▸ **WORK INSTRUCTIONS**
Find every line in the listing that contains the word "Open" and copy each one out.

Dataset items
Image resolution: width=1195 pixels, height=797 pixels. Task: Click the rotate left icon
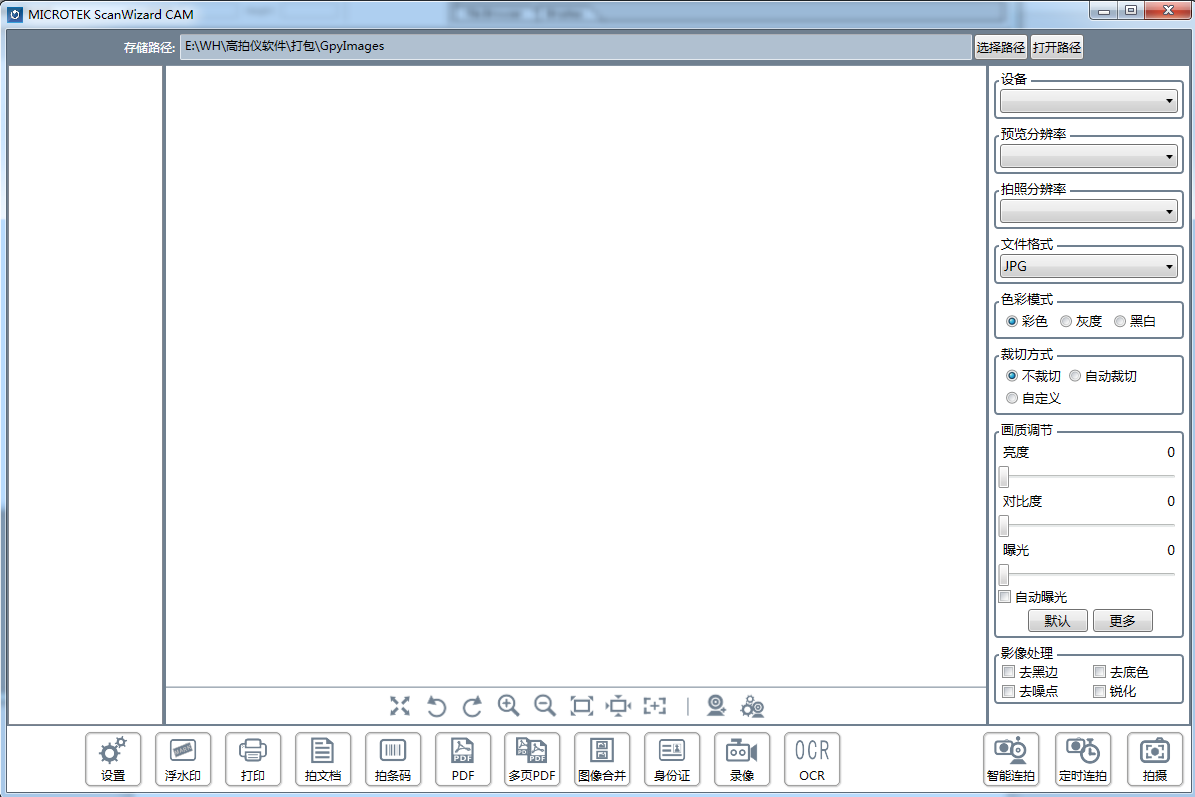coord(436,707)
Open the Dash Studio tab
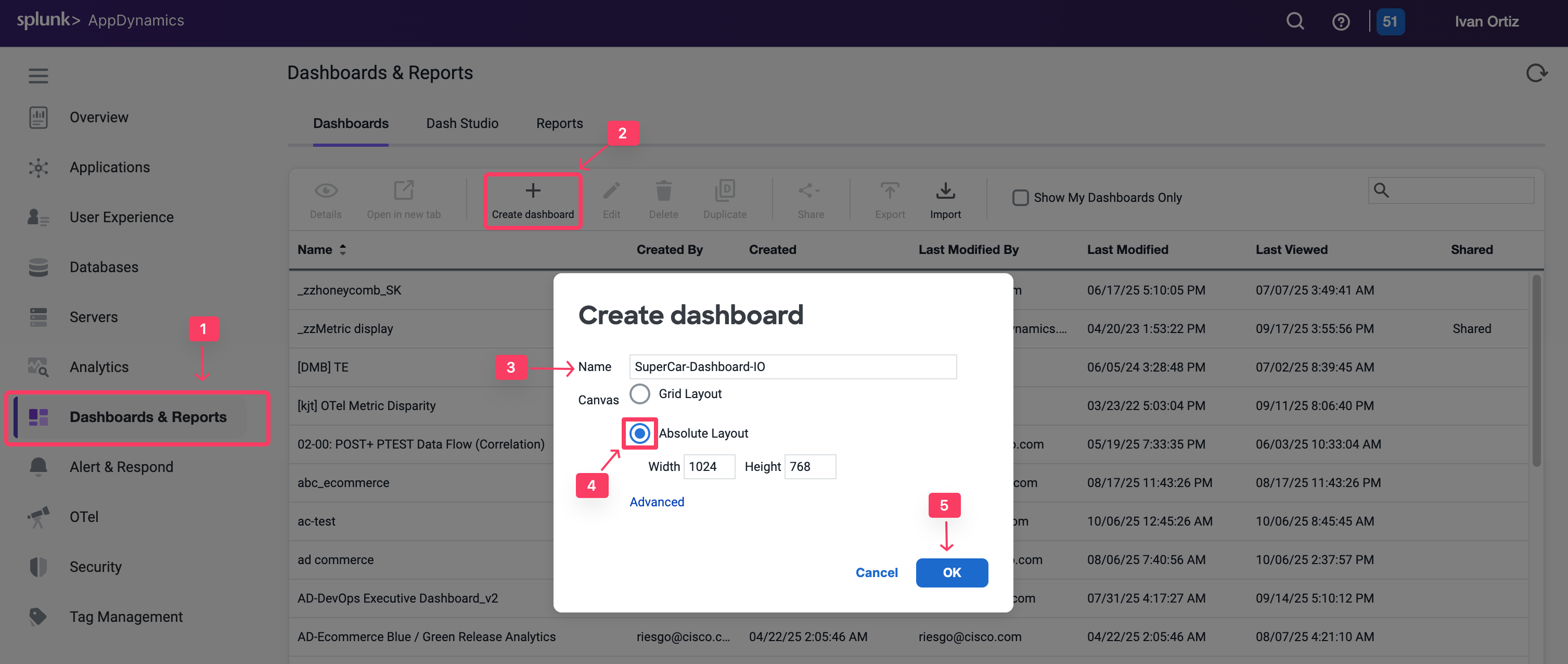The width and height of the screenshot is (1568, 664). (462, 123)
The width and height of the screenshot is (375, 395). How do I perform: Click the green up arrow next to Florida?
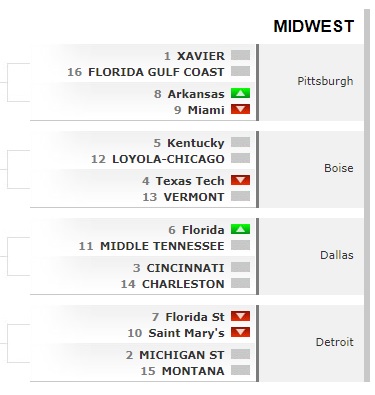click(x=240, y=229)
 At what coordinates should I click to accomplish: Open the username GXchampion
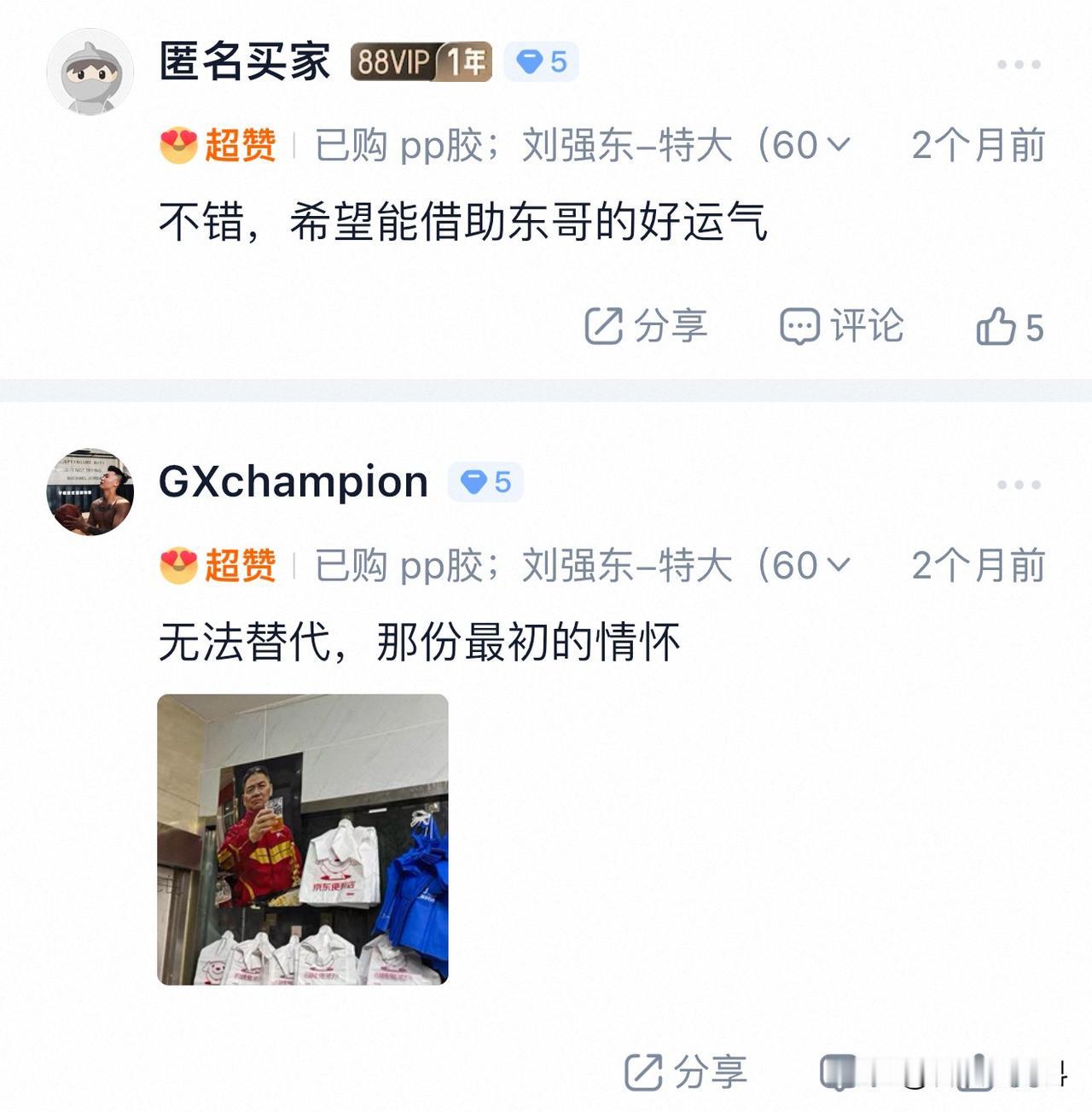point(293,482)
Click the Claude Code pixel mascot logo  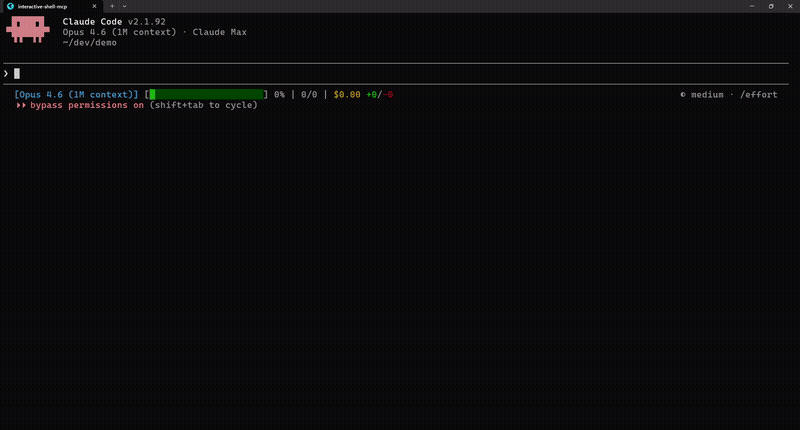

▸ **THE RESPONSE**
Open the Dash Studio tab
 At what coordinates should I click to accomplish: Open the username GXchampion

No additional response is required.